Can you copy out, word for word, the items from the line containing "Given: Double the bet using x2 button" through the end of the items, both ends included, leaving out the pictures?

:: DATA RECORDS ::

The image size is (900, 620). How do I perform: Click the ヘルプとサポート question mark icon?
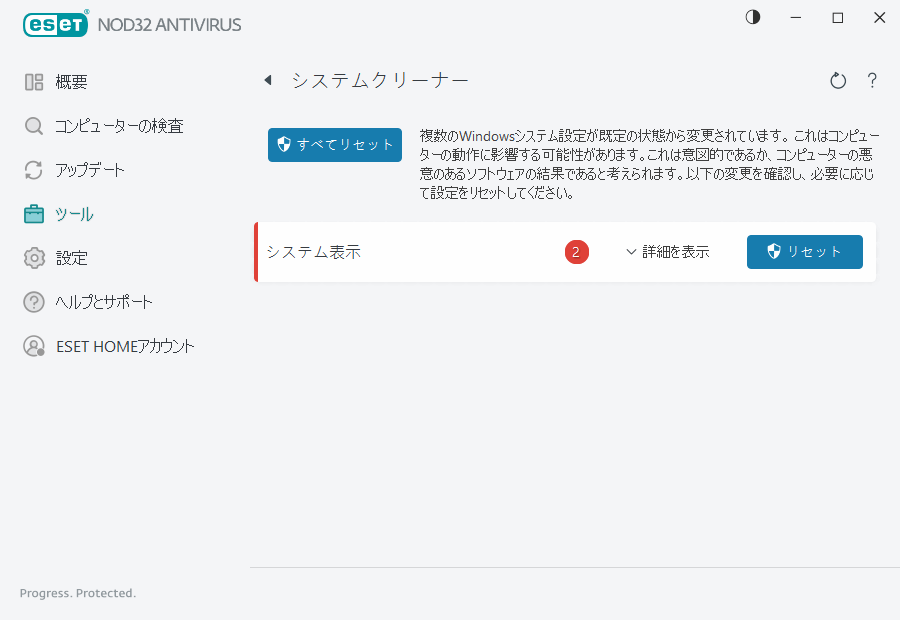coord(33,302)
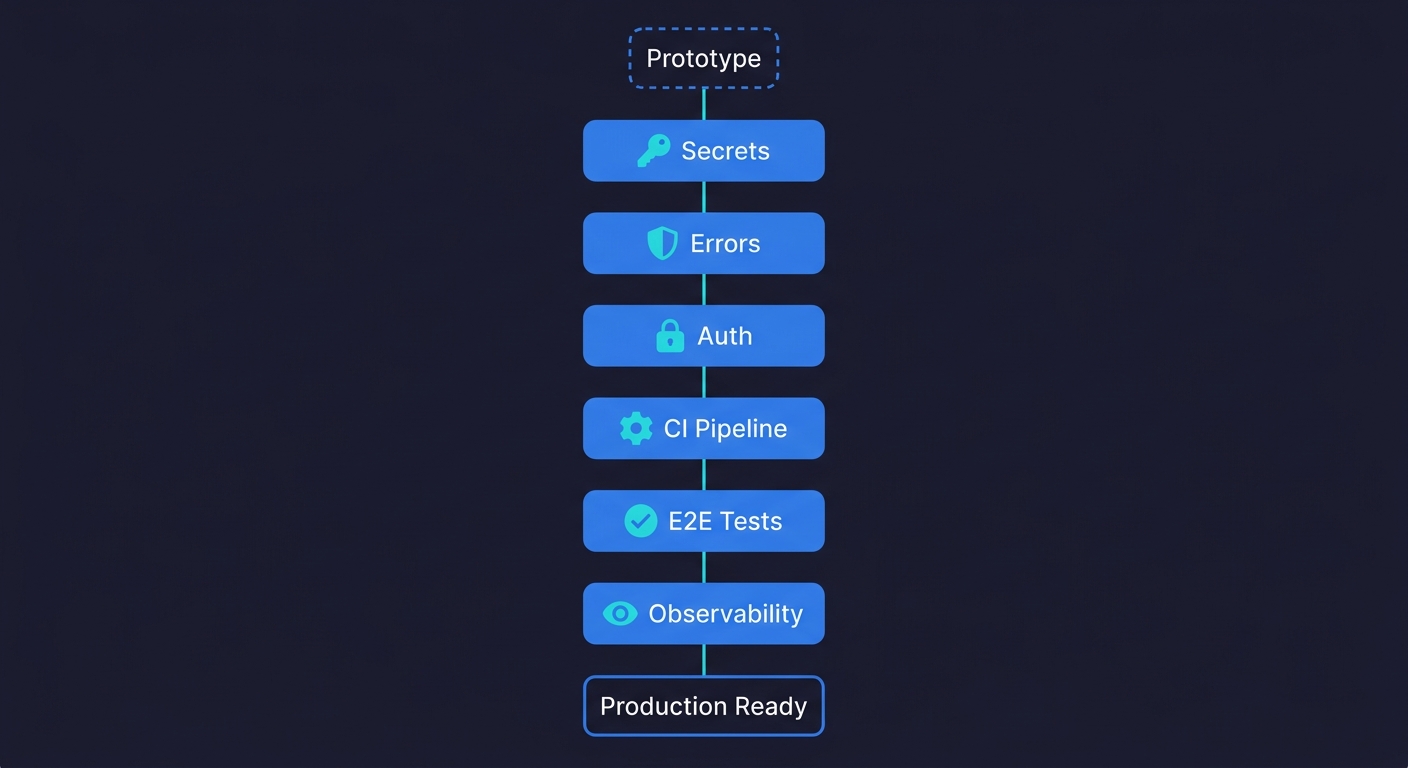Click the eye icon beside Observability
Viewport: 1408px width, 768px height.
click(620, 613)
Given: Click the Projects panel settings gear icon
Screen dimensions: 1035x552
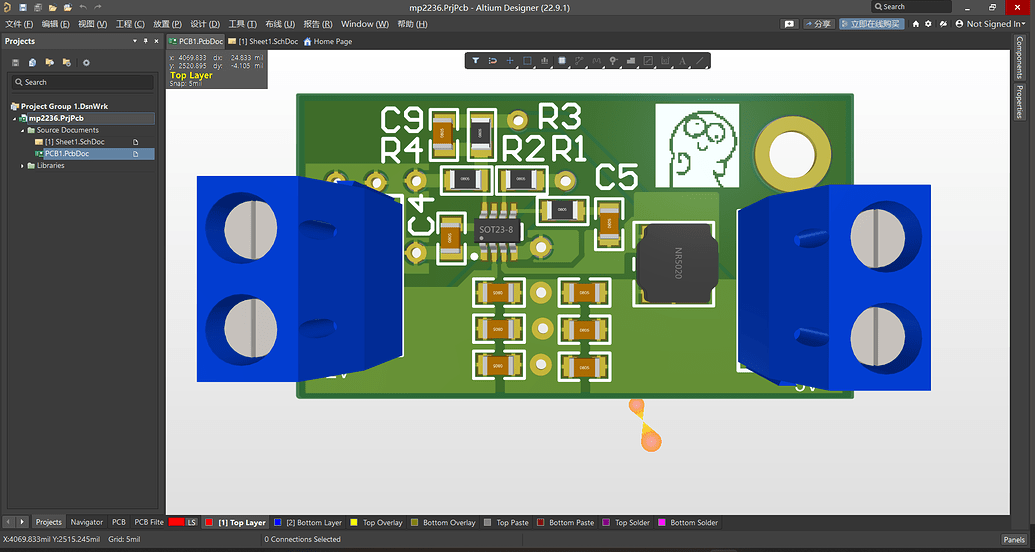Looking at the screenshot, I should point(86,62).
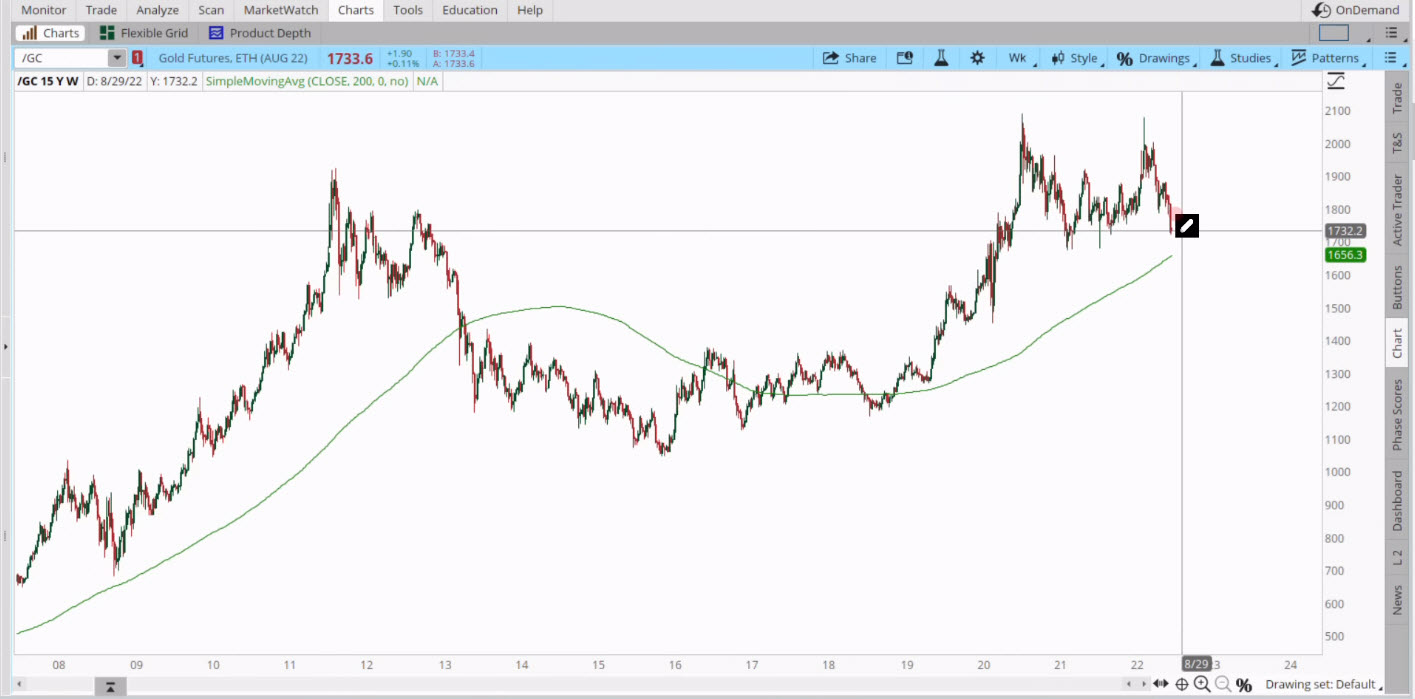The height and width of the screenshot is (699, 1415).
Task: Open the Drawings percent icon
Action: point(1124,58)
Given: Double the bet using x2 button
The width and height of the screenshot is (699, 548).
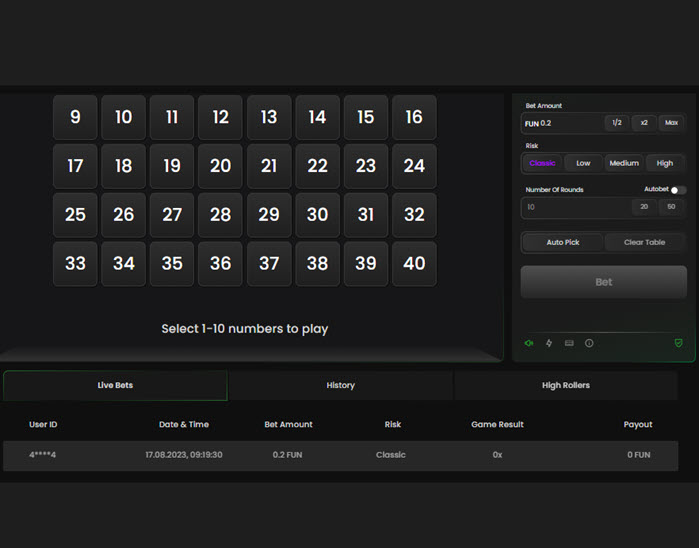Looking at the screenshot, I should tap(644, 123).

:::

■ RESPONSE ■
Given: Double the bet using x2 button
The width and height of the screenshot is (699, 548).
Looking at the screenshot, I should tap(644, 123).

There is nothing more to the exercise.